In this paper we explored the potential for multi-turn, contextual argumentation as a next step for improving crowdsourcing accuracy. Multi-turn argumentation systems provide some distinct benefits over one-shot reconsider systems. Since workers can respond directly to each other’s arguments, it is much more likely that a correct, minority opinion may convince the majority without the need to recruit a huge number of workers. This power does come with caveats, noted earlier, such as higher costs and the need for training workers how to recognize and make good arguments (in addition to training them on the base task). Our results suggest that workers can be trained to discuss successfully.
While each discussion task in Cicero-Sync required more worker time, we found significantly higher gains to individual worker accuracy compared to the reconsider condition from MicroTalk. We believe that much of the increase in work time stems from our decision to use synchronous, real-time crowdsourcing in Cicero-Sync, leading to higher per-argument-task costs. Under a synchronous environment, workers must wait for other workers’ actions during and in-between discussions. Since our experiments are focused on evaluating the multi-turn argumentation workflow, synchronized discussions allowed us to better collect data in a controlled way. Many efficiency optimizations, that we did not explore, could be implemented to run the Cicero workflow at scale in a more cost effective way. Specifically, an asynchronous implementation of Cicero would eliminate the need for workers to wait for each other, reducing costs. Alternatively, if a synchronous implementation were run at larger scale on a much larger set of problems, there would be proportionately less overhead.
Argumentation (both contextual and one-shot) is likely unnecessary for many crowdsourcing tasks. For example, if one is merely labeling training data for supervised machine learning (a common application), then it may be more cost effective to eschew most forms of quality control (majority vote, EM or argumentation) and instead collect a larger amount of noisy data . However, if one needs data of the highest possible accuracy, then argumentation — specifically contextual, multi-turn argumentation — is the best option. Cicero may cost more than other approaches, but as shown in Figure 6, it achieves higher accuracy than any other approach, regardless of cost. Furthermore, the Cicero workflow can handle questions with many possible answers such as those in Codenames. Single-shot argumentation systems, such as MicroTalk, aren’t practical in these situations, because of the need to pre-collect arguments against so many alternative answers.

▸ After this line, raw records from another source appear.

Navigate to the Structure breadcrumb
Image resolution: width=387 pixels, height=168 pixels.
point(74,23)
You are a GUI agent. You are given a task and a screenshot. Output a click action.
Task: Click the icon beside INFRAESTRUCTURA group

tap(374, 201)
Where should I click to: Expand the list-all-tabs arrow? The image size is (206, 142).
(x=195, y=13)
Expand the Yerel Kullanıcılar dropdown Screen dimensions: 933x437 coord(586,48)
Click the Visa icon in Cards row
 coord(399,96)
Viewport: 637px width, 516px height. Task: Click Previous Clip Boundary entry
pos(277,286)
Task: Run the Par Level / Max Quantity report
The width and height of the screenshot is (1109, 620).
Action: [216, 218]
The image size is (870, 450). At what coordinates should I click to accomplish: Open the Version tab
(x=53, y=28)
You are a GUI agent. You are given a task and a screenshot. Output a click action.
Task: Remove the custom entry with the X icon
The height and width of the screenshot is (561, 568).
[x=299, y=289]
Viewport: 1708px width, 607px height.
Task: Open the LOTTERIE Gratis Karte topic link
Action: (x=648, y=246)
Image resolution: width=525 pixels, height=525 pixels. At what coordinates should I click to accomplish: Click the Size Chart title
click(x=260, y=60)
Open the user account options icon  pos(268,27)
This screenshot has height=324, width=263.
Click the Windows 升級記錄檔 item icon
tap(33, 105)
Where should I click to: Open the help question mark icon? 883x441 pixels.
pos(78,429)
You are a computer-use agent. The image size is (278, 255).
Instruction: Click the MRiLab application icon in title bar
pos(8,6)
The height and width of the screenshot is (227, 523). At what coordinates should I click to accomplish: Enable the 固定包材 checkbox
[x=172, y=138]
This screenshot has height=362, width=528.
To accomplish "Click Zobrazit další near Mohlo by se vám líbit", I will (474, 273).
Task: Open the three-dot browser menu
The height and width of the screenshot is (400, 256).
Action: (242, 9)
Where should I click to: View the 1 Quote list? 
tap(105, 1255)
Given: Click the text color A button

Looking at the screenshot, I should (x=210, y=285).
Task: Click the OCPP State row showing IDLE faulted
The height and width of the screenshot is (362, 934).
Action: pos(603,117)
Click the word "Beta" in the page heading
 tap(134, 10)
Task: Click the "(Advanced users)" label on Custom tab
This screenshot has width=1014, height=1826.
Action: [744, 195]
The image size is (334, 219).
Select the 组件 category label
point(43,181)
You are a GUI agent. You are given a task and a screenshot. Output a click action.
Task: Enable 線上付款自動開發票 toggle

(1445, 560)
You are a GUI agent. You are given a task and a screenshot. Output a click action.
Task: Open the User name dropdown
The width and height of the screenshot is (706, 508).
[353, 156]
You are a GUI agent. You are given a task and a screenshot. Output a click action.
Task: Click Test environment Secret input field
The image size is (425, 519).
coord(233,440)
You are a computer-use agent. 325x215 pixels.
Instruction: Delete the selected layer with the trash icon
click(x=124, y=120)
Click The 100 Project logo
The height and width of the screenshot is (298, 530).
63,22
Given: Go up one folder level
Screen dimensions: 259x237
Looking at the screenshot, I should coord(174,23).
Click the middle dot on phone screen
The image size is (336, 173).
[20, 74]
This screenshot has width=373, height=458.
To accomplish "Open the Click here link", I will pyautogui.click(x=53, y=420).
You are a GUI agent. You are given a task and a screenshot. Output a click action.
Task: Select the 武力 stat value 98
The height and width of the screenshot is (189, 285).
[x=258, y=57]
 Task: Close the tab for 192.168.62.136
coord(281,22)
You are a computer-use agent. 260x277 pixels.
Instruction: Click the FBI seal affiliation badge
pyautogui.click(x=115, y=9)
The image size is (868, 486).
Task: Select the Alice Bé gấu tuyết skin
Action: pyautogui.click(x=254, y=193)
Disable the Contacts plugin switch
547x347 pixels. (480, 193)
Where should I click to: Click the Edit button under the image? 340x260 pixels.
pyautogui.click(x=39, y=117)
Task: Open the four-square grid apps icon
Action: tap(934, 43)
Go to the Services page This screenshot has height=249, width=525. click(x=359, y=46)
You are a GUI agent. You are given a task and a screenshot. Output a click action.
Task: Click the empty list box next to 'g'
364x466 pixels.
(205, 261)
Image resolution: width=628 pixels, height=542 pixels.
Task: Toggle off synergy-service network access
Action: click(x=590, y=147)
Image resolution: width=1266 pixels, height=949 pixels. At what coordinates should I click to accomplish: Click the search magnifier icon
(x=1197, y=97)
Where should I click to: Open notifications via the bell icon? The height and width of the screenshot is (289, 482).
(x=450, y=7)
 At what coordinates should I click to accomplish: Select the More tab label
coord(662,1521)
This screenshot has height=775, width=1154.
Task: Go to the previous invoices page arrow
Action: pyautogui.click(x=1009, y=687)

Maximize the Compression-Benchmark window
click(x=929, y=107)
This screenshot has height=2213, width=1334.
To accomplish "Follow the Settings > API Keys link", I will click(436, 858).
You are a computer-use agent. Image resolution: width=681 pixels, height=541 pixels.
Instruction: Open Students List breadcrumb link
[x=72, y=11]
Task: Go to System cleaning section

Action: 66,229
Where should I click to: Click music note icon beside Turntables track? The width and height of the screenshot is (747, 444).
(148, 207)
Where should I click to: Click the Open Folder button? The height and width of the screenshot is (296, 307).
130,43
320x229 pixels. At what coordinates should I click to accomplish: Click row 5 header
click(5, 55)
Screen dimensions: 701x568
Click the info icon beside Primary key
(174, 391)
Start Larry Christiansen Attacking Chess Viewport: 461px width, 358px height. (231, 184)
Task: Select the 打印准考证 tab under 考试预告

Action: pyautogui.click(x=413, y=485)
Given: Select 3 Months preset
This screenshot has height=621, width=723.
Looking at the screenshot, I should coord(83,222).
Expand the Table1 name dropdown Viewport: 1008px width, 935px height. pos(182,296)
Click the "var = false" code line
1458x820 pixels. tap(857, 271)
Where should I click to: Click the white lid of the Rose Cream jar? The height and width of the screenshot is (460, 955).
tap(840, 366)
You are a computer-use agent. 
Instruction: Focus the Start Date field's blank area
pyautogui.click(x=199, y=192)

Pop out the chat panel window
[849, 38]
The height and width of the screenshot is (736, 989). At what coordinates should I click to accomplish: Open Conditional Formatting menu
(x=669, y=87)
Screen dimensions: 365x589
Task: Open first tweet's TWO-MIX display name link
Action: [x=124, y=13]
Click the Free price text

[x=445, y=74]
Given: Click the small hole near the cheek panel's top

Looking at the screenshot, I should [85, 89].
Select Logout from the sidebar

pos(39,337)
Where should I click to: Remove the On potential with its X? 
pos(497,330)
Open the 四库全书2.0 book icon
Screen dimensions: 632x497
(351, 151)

In the end, the most cost effective crowd technique depends on both problem difficulty and quality requirements.
High cost methods, like argumentation, should be reserved for the most difficult tasks, such as developing challenging machine learning test sets, or tasks comprising a high-stakes decision, where a corresponding explanation is desirable.
6 Conclusion & Future Work
In this paper, we presented Cicero, a novel workflow that engages workers in multi-turn, contextual argumentation (discussion) to improve crowd accuracy on difficult tasks. We implemented this workflow using a synchronous, real-time design for discussions tasks and created the Cicero-Sync system. Since the quality of a discussion depends on its participants, we also designed and implemented gated instructions and a novel justification training task for Cicero-Sync to ensure competent discussions through improving workers’ ability to recognize and synthesize good arguments.
We demonstrate that our implementation of Cicero-Sync, the synchronous version of the Cicero workflow, is able to achieve
Higher improvement of individual worker accuracy compared to a state-of-art, one-shot argumentation system on a difficult NLP annotation task: 16.7 vs. 6.8 percentage points improvement, at a higher cost, and
Very high accuracy in a non-binary choice answer task that would be impractical with one-shot argumentation: 98.8% accuracy (a 32.1 percentage point improvement over the initial accuracy)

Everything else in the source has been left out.